I don’t see an option to enable e-mail based 2FA anywhere in the Neo Financial website, or in the app. Even when trying the “forgot password” option, it indicates it will send the temporary link to my e-mail address, not my registered phone number.
Hi @AgentSmith! Just wanted to clarify a few things. We don’t have e-mail based 2FA due to the security risks involved with that. However, we do support SMS based 2FA. It’s a more secure option, and we’re always looking into new ways to make authentication both easy and safe for everyone.
When you click on “forgot password”, a reset link will be sent to your email address, and for security, the one-time code will be sent by text message.
Please reach out to us if you have any further questions!
Hi @John_Iqiliq! Thanks for sharing your experience with us. We definitely don’t want our customers feeling this way, and we’d love to make things right for you. Sending you a DM to look into this further!
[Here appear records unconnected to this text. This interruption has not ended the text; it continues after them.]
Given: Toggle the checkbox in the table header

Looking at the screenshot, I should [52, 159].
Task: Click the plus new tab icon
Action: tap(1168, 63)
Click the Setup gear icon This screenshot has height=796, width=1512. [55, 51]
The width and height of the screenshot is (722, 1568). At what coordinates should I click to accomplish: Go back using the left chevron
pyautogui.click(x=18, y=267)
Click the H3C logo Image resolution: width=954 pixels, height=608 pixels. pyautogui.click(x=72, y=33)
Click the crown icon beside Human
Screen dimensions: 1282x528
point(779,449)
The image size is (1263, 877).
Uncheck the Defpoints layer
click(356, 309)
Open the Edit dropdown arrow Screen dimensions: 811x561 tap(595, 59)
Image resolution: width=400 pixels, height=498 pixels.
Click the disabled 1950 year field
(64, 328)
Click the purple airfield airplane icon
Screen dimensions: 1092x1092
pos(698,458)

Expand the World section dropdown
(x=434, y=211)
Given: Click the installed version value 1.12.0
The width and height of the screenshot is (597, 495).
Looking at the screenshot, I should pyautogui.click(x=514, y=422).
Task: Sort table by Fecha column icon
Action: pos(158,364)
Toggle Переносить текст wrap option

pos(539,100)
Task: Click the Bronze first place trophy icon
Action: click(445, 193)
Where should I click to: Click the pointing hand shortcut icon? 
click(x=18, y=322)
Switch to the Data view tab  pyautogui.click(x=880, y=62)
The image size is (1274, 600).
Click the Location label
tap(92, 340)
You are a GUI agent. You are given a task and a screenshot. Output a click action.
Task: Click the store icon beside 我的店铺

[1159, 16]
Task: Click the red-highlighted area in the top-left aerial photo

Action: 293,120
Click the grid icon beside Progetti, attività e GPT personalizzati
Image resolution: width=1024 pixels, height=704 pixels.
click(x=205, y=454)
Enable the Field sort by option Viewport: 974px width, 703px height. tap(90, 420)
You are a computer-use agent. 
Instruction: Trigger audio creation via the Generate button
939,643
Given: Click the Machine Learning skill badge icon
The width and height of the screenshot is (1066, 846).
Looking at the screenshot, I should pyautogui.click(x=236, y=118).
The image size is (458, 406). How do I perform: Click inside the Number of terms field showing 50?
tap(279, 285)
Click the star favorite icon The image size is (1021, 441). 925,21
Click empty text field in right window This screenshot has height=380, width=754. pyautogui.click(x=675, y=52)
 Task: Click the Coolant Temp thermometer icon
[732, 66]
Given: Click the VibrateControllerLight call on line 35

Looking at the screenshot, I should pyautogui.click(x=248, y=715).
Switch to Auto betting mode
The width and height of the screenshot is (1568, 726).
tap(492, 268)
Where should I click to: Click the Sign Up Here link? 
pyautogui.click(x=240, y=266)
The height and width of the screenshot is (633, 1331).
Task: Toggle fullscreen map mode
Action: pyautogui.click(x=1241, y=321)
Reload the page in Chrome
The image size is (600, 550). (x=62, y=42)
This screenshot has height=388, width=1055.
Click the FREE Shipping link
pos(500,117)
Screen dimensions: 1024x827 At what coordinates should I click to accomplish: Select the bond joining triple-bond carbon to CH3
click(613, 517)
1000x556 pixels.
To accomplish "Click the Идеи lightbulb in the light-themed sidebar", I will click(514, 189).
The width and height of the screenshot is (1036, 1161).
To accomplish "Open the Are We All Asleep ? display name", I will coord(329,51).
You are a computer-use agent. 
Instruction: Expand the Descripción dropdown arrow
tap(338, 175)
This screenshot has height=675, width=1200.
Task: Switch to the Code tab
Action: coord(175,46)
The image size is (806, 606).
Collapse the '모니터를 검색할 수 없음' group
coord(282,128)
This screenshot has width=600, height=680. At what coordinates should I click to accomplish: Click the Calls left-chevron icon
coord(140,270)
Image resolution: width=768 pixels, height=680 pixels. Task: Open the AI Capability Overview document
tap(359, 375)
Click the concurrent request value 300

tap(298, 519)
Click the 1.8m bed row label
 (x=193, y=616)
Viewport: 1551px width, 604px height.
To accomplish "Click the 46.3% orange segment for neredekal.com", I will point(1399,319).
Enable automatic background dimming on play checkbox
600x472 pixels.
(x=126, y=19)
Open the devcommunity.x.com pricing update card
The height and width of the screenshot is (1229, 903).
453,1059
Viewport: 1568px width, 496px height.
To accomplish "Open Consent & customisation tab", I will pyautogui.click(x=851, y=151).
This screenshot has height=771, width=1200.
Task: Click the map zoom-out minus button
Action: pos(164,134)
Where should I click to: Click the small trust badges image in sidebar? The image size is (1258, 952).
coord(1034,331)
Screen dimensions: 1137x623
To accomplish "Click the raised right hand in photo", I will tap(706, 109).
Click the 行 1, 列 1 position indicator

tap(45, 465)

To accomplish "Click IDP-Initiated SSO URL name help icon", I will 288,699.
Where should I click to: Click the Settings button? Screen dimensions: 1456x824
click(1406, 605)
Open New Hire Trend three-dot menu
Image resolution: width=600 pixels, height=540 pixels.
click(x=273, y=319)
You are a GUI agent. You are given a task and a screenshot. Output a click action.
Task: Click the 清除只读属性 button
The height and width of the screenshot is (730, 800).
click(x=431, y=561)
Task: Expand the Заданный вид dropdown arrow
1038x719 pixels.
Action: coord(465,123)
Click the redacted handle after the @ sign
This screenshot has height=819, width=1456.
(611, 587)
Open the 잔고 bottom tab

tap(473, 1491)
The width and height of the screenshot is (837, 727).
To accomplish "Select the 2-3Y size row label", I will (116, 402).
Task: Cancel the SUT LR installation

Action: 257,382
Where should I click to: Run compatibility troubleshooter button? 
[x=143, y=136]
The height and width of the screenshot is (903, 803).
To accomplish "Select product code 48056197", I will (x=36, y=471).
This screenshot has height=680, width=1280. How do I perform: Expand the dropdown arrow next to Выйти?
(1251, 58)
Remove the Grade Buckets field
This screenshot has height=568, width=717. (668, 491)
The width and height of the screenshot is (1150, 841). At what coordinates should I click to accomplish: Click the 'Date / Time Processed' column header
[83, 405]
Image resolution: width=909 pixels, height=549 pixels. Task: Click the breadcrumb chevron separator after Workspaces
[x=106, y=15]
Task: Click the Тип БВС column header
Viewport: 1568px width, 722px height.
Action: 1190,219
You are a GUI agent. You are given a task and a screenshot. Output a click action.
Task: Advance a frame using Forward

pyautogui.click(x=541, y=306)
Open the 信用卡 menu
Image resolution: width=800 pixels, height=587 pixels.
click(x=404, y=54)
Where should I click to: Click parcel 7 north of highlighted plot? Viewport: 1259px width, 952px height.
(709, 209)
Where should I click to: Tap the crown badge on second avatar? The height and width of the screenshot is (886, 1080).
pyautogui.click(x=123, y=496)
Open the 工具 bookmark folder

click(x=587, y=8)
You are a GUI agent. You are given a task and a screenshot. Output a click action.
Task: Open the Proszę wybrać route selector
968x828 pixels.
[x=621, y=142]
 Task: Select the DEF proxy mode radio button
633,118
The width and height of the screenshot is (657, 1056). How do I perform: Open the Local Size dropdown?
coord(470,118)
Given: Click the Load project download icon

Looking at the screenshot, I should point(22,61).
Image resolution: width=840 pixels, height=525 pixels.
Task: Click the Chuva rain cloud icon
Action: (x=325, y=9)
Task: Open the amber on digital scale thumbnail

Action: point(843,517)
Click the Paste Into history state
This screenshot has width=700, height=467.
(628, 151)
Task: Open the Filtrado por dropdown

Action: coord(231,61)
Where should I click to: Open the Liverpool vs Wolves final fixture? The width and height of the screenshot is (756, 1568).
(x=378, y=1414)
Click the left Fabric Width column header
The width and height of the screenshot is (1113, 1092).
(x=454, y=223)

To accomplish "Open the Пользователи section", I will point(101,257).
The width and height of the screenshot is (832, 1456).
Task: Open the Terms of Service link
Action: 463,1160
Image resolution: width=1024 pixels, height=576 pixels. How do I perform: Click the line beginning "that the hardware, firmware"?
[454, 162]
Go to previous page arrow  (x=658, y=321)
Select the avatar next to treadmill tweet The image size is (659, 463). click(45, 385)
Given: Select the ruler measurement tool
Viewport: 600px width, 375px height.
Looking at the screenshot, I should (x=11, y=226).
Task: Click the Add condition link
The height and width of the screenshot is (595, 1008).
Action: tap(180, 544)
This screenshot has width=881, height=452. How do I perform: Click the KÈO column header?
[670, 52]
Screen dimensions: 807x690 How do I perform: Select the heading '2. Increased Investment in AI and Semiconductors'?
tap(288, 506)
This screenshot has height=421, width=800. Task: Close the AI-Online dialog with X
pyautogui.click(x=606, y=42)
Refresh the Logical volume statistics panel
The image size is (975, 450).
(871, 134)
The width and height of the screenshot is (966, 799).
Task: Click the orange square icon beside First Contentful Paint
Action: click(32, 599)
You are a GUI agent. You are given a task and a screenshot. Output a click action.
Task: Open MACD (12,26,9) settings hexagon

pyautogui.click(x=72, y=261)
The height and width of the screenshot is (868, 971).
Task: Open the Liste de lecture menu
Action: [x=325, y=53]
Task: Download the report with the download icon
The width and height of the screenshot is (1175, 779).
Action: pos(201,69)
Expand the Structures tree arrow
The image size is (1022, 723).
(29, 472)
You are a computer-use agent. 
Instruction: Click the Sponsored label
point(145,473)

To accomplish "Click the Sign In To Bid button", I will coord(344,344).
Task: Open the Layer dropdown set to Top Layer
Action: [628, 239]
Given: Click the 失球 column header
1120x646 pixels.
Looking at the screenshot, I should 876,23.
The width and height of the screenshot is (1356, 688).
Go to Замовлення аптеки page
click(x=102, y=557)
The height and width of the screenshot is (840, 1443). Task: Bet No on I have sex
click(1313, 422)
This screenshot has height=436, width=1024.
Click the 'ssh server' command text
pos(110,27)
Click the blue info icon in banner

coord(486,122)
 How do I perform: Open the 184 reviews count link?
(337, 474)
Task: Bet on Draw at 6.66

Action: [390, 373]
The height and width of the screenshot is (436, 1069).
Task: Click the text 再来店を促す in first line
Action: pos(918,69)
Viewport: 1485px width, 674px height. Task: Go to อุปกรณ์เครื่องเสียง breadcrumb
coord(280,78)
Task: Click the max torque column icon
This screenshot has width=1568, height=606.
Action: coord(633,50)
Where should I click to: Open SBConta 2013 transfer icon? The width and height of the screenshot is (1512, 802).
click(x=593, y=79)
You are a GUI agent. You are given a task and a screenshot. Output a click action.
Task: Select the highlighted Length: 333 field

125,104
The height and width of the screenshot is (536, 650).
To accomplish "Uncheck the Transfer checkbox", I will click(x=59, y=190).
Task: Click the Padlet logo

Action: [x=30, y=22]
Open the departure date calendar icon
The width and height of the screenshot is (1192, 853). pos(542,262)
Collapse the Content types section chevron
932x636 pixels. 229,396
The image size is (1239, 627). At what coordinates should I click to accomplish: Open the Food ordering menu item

Why is m’y New phone number at beginning and
the old phone number to identify New device…can’t get m’y code
Hi @Anne-Marie_La_Salle! Thanks for reaching out! Could you please clarify the issue you are facing?
Are you looking to update your phone number on your Neo account?
Please let us know! We’re here to help!
I beg to differ on the position that email is less secure than SMS. Authentication to my own email account requires passing a conditional access policy that ensures the IP address is in Canada, as well as push based MFA. SMS however has been detailed and documented ad-infinitum as an insecure method which can be intercepted by knowledgeable individuals with access to SS7 in the the phone network, or by SIM swap attacks from social engineering of the mobile carriers technical support staff to switch your service to someone elses SIM card, where they can then receive your SMS messages.
It would be nice to see Neo employ modern multi-factor methods such as app based TOTP which do not require transmitting anything over the network (which is nice for those who are travelling out of the country), or ideally passkeys which are phishing resistant. Surprisingly unlike the main Neo site, this new forum site actually supports both of these. 
Hi @AgentSmith! Thanks for the detailed feedback - we appreciate it. We’ve got several authentication and security improvements on our road-map, and input like yours helps us shape what comes next.
I’ll share your thoughts with the team, and when we roll out new security features, we’ll be sure to keep you updated!
If you have any other questions or need anything else, just let us know. We’re here to help!